光华讲坛——社会名流与企业家论坛第 5748 期
(线上讲座)
主题:Spatially Dependent Functional Data: Covariance Estimation, Principal Component Analysis, and Kriging
主讲人:加州大学河滨分校李业华教授
主持人:统计学院 林华珍教授
时间:2020年7月10日(周五)上午10:00-11:00
直播平台及会议ID:腾讯会议,663 735 110
主办单位:统计研究中心、数据科学与商业智能联合实验室和统计学院 科研处
主讲人简介:
Dr. Yehua Li is Professor in Statistics at University of California at Riverside. He got his Ph.D. in Statistics in 2006 from Texas A&M University. Before joining UCR in 2018, he held faculty positions in the University of Georgia and Iowa State University. He is a Fellow of the American Statistical Association, an Elected Member of the International Statistical Institute, and a recipient of the National Science Foundation CAREER Award in 2012. He is currently serving on the editorial boards of Canadian Journal of Statistics, Journal of Multivariate Analysis and Stat. His research interests include functional and longitudinal data analysis, non- and semi- parametric methods, spatial statistics, measurement error and mixture models.

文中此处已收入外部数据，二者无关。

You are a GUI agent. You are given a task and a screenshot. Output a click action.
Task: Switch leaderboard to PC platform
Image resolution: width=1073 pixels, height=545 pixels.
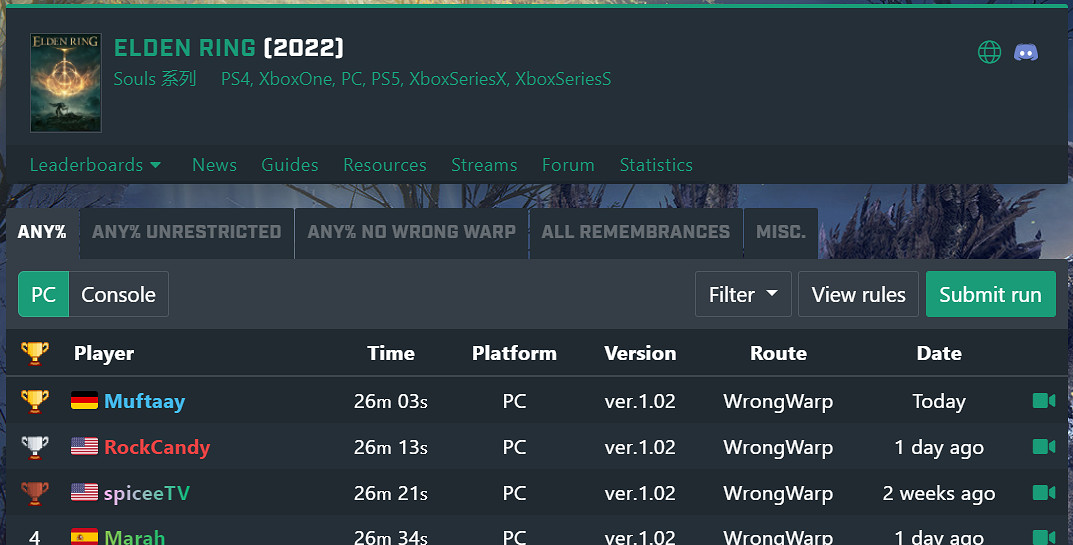[x=43, y=294]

李业华,现为加州大学河滨分校统计学教授。他于2006年取得德州农工大学(Texas A&M University)统计学博士学位。在2018年加入UCR之前,他曾在乔治亚大学和爱荷华州立大学担任教职。他是ASA的Fellow; ISI的Elected Member。2012年获得美国国家科学基金会(National Science Foundation) CAREER Award。他目前在Canadian Journal of Statistics, Journal of Multivariate Analysis and Stat编委会任职。他的研究兴趣包括函数型数据和纵向数据分析、非参数和半参数方法、空间统计、测量误差和混合模型。
详情请见其个人主页:https://profiles.ucr.edu/app/home/profile/yehuali
内容提要:
We consider spatially dependent functional data collected under a geostatistics setting, where spatial locations are irregular and random. The functional response is the sum of a spatially dependent functional effect and a spatially independent functional nugget effect. Observations on each function are made on discrete time points and contaminated with measurement errors. Under the assumption of spatial stationarity and isotropy, we propose a tensor product spline estimator for the spatio-temporal covariance function. When a coregionalization covariance structure is further assumed, we propose a new functional principal component analysis method that borrows information from neighboring functions. The proposed method also generates nonparametric estimators for the spatial covariance functions, which can be used for functional kriging. Under a unified framework for sparse and dense functional data, infill and increasing domain asymptotic paradigms, we develop the asymptotic convergence rates for the proposed estimators. Advantages of the proposed approach are demonstrated through simulation studies and two real data applications representing sparse and dense functional data, respectively.
我们考虑在地统计学背景下收集的空间相关功能数据,其中空间位置是不规则和随机的。函数型响应变量是空间相关函数效应和空间独立函数块效应的总和。对每个函数的观察都是在离散时间点上进行的,并且受到测量误差的影响。在空间平稳性和各向同性假设下,提出了一种时空协方差函数的张量积样条估计。当进一步假设协方差结构为共区域化时,我们提出了一种新的函数主成分分析方法。该方法还生成了空间协方差函数的非参数估计量,可用于函数kriging。在稀疏和稠密函数数据的统一框架下,我们给出了所提出估计量的渐近收敛速度。通过仿真研究和两个代表稀疏和稠密函数数据的实际数据应用,证明了该方法的优越性。